Theodor Hahn was born at Ludwigslust, Grand Duchy of Mecklenburg-Schwerin. He was influenced by the hydrotherapy of his cousin J. H. Rausse and started his own water cure therapy in October, 1847. He worked with Rausse until his death in 1848 at a water cure institution in Alexandersbad.

Hahn was one of the first to use the term "Naturheilkunde" (Nature Cure). In 1850, he managed Buchenthal water cure in Canton of St. Gallen, Switzerland. In 1852, he became director of Tiefenau water cure in Canton of Zürich. Hahn completed the second and third part of Rausse's book Instructions for the Use of Water Cure during 1851–1852. In the early 1850s Hahn gave up alcohol, coffee, meat and spices.

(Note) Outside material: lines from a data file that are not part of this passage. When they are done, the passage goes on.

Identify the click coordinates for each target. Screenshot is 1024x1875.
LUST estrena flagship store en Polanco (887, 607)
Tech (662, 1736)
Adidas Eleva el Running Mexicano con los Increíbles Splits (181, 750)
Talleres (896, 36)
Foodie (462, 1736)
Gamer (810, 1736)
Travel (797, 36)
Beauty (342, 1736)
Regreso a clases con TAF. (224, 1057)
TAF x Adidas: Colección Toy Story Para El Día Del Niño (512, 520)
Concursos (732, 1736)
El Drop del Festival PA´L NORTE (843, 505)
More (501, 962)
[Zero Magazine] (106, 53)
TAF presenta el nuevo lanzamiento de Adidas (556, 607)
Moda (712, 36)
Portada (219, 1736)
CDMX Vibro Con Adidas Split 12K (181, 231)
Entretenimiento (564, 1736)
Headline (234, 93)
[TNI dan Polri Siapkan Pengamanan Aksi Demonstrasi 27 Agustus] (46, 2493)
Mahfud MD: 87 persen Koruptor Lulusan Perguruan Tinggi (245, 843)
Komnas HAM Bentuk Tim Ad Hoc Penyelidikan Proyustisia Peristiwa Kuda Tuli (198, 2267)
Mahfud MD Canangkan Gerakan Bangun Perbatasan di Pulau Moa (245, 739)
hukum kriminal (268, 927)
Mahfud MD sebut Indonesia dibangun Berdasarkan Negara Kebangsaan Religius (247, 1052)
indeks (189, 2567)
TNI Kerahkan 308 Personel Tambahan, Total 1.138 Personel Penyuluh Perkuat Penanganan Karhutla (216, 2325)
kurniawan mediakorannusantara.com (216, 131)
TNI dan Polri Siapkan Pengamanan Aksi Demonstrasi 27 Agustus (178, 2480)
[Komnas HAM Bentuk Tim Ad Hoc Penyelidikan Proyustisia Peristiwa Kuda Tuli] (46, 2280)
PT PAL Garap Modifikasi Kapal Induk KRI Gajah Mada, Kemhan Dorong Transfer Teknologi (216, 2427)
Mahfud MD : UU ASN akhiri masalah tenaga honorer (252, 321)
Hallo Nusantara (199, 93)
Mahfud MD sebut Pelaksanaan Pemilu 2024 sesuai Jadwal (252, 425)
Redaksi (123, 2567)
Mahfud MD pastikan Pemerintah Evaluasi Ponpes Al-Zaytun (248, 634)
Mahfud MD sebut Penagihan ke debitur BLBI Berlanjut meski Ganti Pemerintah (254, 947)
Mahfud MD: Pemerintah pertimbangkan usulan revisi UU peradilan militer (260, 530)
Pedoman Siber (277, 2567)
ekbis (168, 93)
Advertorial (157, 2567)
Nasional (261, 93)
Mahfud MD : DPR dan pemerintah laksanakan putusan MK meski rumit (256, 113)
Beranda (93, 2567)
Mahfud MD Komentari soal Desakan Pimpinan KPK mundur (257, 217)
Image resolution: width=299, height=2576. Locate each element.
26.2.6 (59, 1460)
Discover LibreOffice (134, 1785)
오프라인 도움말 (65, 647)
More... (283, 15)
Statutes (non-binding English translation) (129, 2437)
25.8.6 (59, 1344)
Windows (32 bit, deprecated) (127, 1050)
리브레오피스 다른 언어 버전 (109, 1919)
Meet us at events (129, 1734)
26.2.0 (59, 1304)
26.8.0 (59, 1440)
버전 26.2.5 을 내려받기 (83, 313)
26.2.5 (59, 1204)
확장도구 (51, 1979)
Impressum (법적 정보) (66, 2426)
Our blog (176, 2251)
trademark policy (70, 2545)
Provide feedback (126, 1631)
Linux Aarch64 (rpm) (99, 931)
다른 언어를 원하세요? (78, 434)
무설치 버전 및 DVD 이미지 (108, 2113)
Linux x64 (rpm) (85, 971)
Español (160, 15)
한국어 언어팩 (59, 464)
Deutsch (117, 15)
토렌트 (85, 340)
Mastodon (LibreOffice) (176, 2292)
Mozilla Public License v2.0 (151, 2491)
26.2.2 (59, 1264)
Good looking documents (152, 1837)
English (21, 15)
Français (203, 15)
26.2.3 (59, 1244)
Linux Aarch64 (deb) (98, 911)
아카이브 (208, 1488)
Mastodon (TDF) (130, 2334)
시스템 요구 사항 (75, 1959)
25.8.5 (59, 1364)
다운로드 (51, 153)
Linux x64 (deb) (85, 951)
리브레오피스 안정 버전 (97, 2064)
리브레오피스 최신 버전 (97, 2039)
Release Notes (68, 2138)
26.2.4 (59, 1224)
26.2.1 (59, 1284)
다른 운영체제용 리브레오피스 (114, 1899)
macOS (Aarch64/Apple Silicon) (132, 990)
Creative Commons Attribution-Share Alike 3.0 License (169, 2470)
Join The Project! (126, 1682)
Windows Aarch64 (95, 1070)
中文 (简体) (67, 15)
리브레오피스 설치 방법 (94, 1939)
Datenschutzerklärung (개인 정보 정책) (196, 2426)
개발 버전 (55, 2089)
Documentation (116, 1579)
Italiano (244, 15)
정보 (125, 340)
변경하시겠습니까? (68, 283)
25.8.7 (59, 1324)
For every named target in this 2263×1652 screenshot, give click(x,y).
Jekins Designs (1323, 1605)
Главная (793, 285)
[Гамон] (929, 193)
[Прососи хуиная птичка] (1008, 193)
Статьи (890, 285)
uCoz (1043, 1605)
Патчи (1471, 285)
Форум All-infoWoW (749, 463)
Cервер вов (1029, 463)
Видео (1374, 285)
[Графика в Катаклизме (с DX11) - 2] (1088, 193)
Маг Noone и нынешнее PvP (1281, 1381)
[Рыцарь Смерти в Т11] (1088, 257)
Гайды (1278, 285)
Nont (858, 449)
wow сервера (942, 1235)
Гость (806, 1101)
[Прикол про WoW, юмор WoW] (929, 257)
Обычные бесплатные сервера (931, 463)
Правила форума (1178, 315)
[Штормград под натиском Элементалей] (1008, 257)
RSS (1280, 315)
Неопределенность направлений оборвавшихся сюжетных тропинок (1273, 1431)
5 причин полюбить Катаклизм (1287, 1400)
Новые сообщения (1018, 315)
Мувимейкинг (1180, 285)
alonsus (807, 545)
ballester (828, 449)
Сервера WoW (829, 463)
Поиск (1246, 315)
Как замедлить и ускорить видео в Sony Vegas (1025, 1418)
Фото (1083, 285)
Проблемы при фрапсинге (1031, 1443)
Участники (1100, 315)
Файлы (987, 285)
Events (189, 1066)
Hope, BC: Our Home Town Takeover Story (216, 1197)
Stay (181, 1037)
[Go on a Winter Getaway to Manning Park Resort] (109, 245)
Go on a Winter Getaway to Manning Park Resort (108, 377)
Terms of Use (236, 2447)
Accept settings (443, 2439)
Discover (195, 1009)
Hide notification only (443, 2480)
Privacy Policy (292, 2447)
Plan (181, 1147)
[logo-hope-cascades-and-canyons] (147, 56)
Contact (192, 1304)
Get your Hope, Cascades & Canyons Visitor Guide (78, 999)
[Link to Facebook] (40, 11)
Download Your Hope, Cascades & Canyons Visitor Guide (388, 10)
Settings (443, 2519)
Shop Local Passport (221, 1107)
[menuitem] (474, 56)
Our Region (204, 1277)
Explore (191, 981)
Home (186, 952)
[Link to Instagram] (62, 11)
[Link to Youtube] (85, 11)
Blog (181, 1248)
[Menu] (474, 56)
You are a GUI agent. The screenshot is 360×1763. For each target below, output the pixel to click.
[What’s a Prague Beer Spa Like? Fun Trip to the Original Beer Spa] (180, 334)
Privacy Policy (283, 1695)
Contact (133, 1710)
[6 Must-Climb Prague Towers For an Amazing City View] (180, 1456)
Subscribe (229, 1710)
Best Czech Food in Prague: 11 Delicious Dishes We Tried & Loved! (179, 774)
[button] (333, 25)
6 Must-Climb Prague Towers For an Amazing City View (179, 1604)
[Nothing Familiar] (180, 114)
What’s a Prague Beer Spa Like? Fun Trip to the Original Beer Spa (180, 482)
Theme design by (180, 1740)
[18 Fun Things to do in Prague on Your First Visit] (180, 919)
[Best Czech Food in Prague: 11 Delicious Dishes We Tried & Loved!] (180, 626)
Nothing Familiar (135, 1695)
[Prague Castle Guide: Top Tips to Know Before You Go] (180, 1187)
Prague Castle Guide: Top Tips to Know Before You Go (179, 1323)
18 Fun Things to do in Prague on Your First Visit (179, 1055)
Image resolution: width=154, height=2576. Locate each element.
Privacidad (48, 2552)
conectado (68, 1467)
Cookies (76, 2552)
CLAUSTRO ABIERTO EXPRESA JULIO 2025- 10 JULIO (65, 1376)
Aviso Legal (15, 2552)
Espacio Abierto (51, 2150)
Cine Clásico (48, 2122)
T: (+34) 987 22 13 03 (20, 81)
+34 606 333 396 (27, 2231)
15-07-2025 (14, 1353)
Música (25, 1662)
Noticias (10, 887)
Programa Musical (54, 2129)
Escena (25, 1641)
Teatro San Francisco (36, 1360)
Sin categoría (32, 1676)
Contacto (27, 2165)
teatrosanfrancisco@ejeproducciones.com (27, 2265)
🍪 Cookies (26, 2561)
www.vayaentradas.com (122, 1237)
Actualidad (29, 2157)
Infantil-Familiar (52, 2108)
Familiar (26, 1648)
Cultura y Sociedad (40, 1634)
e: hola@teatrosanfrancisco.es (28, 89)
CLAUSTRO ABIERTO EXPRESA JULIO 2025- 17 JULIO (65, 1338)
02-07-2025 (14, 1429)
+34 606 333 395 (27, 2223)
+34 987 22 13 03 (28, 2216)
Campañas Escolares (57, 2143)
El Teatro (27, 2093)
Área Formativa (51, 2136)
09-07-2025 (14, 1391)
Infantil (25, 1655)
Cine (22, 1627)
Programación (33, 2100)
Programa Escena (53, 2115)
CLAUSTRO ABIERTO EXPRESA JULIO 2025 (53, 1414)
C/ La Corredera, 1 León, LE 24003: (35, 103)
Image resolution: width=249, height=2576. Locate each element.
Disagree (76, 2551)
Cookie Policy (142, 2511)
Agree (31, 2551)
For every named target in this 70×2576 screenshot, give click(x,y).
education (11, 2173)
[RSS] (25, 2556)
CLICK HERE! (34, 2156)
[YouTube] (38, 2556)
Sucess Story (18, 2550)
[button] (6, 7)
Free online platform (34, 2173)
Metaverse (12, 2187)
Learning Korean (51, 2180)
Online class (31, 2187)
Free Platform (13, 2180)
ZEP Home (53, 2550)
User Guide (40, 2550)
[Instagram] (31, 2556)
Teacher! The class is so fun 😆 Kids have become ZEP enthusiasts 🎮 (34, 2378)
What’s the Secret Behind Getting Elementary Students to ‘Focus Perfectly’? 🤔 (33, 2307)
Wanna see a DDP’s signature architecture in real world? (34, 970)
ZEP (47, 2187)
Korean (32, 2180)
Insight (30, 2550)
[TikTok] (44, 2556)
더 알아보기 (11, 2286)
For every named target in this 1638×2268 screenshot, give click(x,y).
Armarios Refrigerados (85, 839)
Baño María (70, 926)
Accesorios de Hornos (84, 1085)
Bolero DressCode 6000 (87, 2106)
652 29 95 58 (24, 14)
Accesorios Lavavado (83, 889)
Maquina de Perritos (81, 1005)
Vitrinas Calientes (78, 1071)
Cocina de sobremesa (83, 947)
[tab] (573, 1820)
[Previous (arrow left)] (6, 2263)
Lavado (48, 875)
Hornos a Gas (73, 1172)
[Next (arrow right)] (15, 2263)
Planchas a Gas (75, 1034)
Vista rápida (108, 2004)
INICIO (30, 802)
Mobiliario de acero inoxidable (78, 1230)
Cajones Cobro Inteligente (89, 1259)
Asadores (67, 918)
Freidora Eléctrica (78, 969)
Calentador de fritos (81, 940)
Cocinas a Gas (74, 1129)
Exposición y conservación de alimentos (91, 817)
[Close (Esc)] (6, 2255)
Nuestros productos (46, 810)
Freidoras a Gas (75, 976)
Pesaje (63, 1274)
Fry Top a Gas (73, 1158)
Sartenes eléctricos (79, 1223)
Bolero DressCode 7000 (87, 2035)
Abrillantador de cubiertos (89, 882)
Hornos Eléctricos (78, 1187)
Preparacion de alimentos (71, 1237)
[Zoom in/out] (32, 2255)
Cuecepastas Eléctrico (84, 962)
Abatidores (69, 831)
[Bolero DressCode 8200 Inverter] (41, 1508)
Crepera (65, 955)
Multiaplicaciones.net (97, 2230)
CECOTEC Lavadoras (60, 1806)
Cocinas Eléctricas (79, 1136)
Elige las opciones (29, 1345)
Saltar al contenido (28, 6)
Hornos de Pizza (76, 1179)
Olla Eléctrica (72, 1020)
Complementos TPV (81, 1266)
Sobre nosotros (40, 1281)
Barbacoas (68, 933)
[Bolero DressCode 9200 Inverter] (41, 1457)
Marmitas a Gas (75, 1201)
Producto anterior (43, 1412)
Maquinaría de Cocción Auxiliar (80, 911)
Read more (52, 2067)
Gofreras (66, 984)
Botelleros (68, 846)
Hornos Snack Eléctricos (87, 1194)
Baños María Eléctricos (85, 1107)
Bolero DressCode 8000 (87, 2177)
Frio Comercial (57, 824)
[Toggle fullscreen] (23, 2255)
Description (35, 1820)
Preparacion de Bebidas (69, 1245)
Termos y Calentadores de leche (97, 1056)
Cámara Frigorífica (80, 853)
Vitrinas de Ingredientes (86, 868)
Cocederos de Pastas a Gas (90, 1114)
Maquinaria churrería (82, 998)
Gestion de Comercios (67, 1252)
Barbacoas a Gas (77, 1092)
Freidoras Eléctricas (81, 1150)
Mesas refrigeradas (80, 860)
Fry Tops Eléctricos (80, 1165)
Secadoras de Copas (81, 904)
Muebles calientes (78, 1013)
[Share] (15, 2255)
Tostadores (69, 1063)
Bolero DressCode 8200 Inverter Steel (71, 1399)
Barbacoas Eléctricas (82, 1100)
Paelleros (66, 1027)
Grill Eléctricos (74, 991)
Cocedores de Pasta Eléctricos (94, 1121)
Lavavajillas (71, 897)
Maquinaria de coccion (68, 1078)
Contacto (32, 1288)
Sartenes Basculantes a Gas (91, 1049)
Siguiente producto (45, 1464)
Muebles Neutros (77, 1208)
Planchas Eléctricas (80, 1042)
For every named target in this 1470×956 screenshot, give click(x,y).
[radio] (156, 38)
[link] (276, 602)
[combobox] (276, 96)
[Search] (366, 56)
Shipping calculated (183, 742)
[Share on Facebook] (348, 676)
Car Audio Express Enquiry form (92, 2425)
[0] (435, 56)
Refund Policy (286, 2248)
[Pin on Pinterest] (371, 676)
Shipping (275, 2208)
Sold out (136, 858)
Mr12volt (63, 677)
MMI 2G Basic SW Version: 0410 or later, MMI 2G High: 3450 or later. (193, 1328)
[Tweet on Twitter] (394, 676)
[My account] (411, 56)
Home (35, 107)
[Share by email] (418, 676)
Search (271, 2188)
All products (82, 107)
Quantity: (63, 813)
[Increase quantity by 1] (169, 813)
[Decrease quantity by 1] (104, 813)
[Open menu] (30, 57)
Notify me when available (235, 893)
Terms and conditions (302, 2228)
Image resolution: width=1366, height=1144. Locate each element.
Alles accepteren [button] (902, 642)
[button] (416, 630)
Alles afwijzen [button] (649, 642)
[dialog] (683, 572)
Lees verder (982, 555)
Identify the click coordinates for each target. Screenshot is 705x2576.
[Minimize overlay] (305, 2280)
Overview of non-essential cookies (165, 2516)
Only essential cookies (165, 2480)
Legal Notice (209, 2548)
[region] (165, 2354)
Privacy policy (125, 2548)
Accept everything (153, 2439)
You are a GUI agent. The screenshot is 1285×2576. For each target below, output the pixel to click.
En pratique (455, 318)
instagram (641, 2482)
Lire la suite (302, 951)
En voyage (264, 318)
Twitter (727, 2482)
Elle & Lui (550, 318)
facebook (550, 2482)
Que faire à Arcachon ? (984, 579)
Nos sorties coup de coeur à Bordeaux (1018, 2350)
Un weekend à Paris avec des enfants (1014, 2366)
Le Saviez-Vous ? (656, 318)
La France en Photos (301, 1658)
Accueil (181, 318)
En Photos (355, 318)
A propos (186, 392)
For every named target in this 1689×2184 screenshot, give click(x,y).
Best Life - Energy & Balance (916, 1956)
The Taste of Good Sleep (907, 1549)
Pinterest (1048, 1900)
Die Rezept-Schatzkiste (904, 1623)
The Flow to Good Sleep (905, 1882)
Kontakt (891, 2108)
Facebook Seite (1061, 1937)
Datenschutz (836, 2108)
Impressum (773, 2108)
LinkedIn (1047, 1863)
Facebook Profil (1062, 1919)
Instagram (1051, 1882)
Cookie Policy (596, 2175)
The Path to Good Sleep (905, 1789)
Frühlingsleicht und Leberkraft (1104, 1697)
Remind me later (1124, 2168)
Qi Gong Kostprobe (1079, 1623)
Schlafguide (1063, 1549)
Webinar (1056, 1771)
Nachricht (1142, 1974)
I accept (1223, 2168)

Hahn operated a naturopathic sanatorium Auf der Waid in Oberwaid near St. Gallen from 1862. Medical Historian Karl Eduard Rothschuh commented that Hahn "started out exclusively with the water cure but with his addition of dietetics and vegetarianism to nature cure, he pushed its influence into the beginning of the health and life reform movement." Hahn was influenced by Christoph Wilhelm Hufeland's book Makrobiotik and began to prescribe to his patients a lacto-vegetarian diet from 1852 that consisted of whole wheat bread, milk and uncooked vegetables. Hahn's vegetarianism influenced Eduard Baltzer, Richard Wagner and many others.

Hahn's Die naturgemässe Diät ("The Natural Diet") in 1859 argued against the meat-based diet that was promoted by Jacob Moleschott, Gabriel Valentin and others. He argued for a meatless diet and provided evidence of its physiological benefits, including longevity and physical strength. In 1865, Hahn authored a bestseller Das Paradies der Gesundheit, das verlorene und das wiedergefundene ("The Paradise of Health, the Lost One, and the One Regained"). Hahn also opposed animal vivisection.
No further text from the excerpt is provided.